Except oh, there are a couple of tiny details that Greenwald left out of his piece, and which got filled in later on Sunday night by other news organizations. Like the fact that The Guardian paid for Miranda’s trip. And that he was apparently acting as a courier between Greenwald and Poitras, carrying some of the documents Edward Snowden had leaked to the pair back to Rio, presumably on one of the electronic devices the Brits confiscated. Far from being the innocent spouse of Glenn Greenwald menacingly targeted to send a message, he was actively participating in transporting secret documents that were stolen, and which it is illegal for him to possess.
That Miranda had to even go on this mission at all makes even less sense when you read this New York Times Magazine article about the collaboration between Greenwald and Poitras and a bunch of Guardian reporters and see how much time they have spent together while chasing this story over the last six months. Yet there were still some Snowden documents that they had not shared with each other? Wouldn’t it have made sense to give each other everything when they were together in Hong Kong interviewing Snowden, or at Greenwald’s house in Rio when Poitras spent time there earlier this summer, and thus eliminate the need for a courier to undertake this trip and risk arrest in the first place?

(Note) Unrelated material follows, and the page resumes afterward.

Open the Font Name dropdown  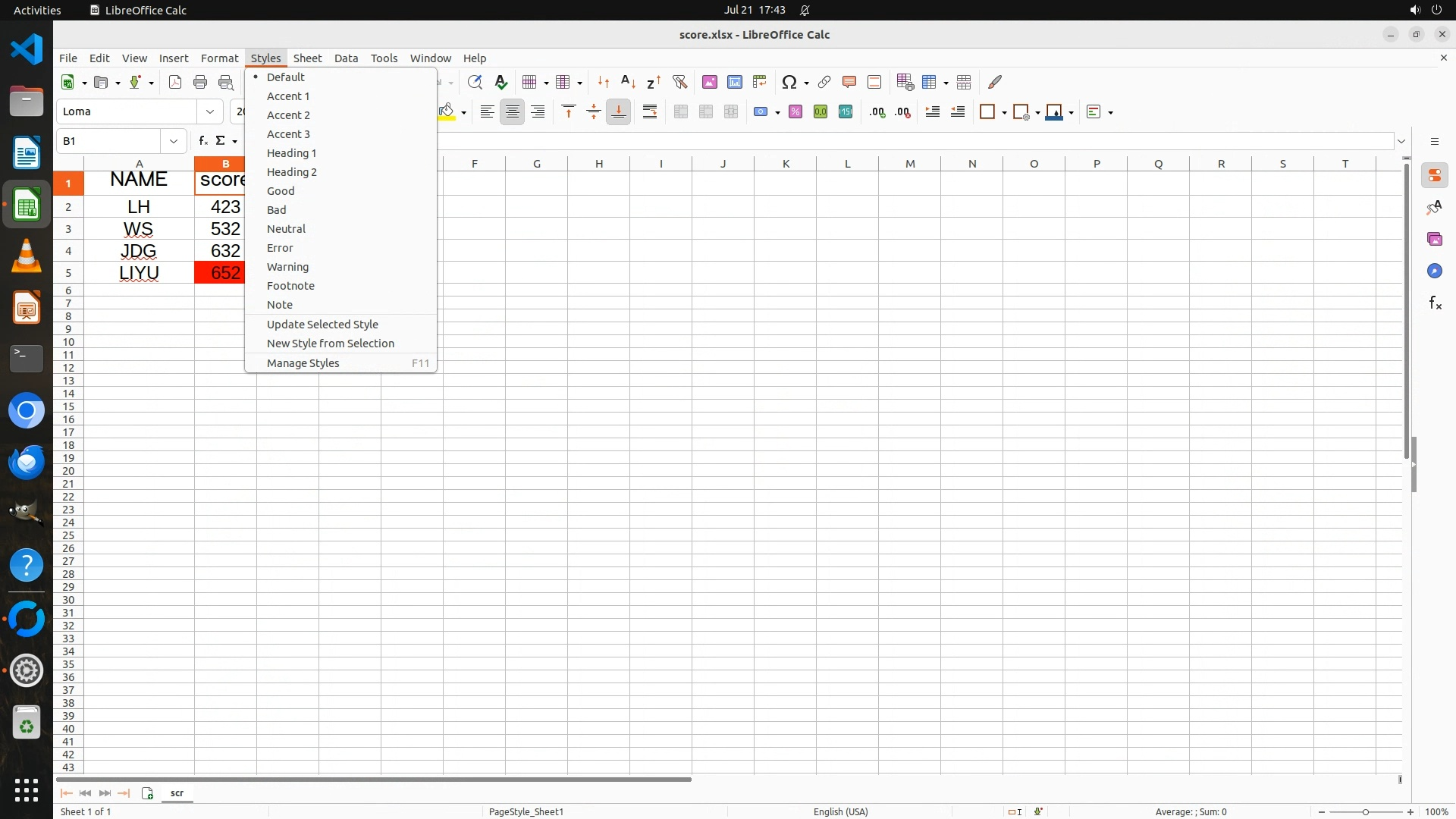(x=210, y=111)
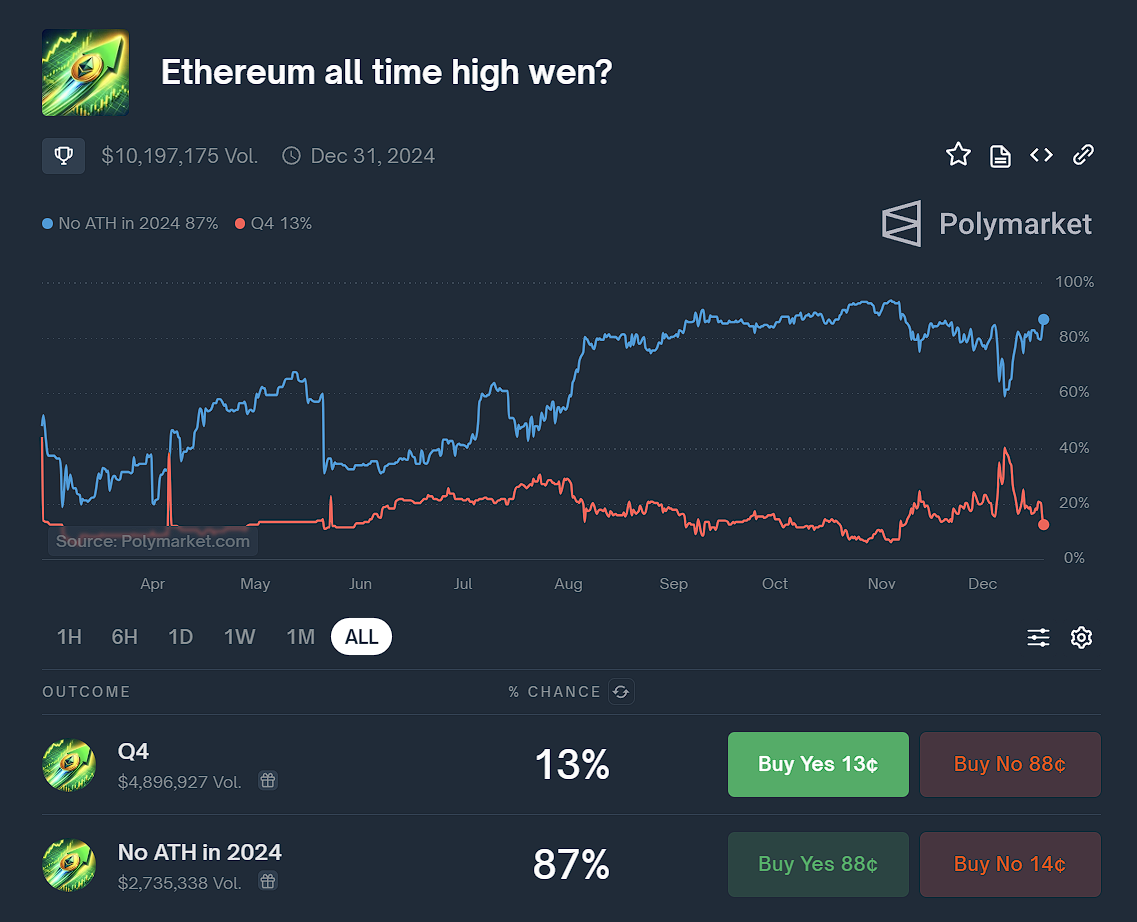Click Buy Yes 13¢ for Q4

point(818,764)
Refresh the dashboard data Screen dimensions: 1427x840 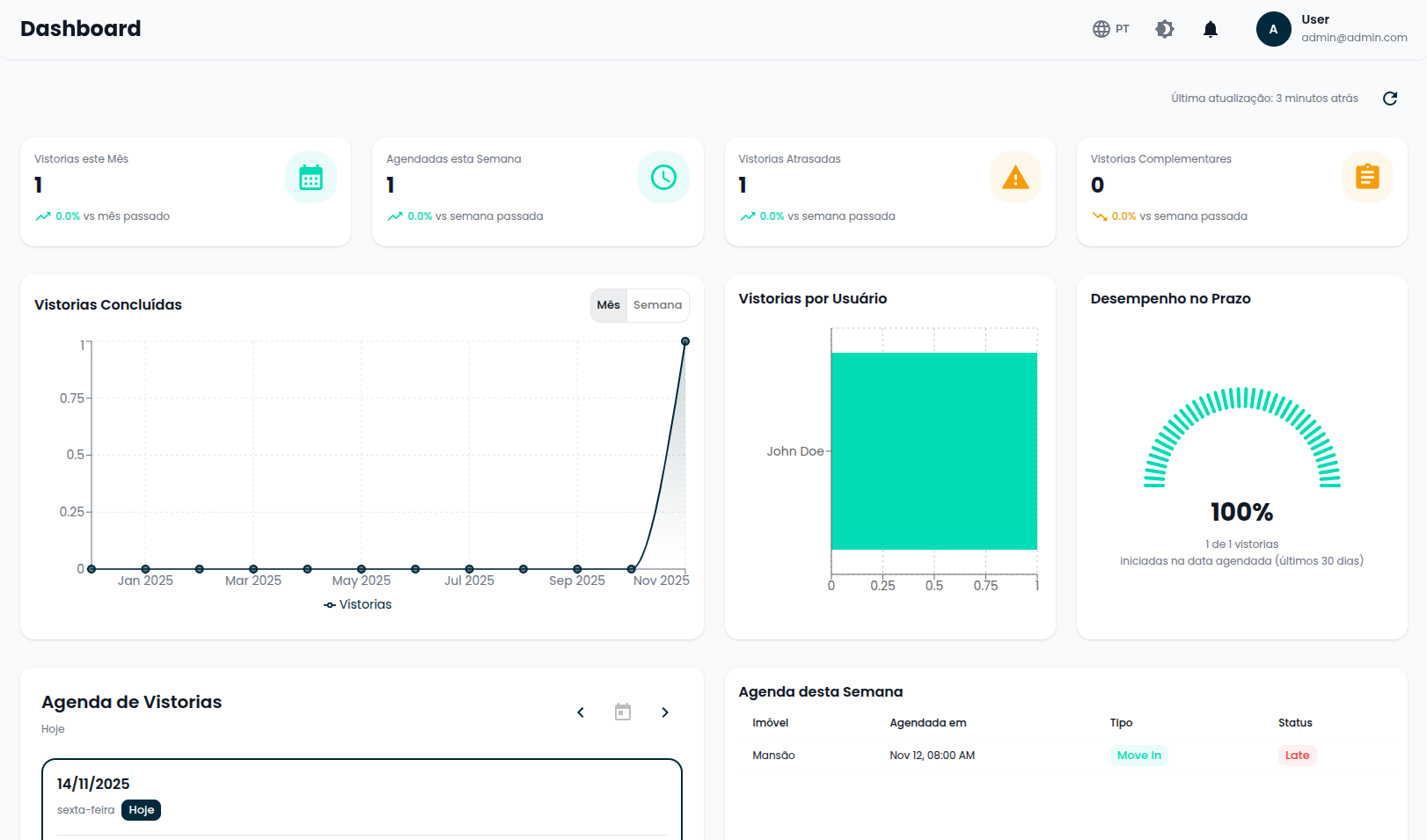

Expertly baited trap, Glenn Greenwald, you evil genius you. Way to fall for it, British authorities. Now Glenzilla gets to inject some fresh energy into a story that had been wilting in the August doldrums and The Guardian gets a burst of web traffic. And we get yelled at for being leg-humping Obamabots. Everybody wins!
[ The Guardian / New York Times ]
I'm not certain there's anything that can't be justified under the Terrorism Act. Not that there needs to be a justification; during the miners' strike, Steve Bell was only stretching the truth a little when one of his characters was arrested for "travelling in a northerly direction while politically motivated".
"...a screechy, self-aggrandizing jackwagon..."
But, how do you REALLY feel? Seriously - I would have expected this if you'd been talking about Bill O'Reilly, but Greenwald?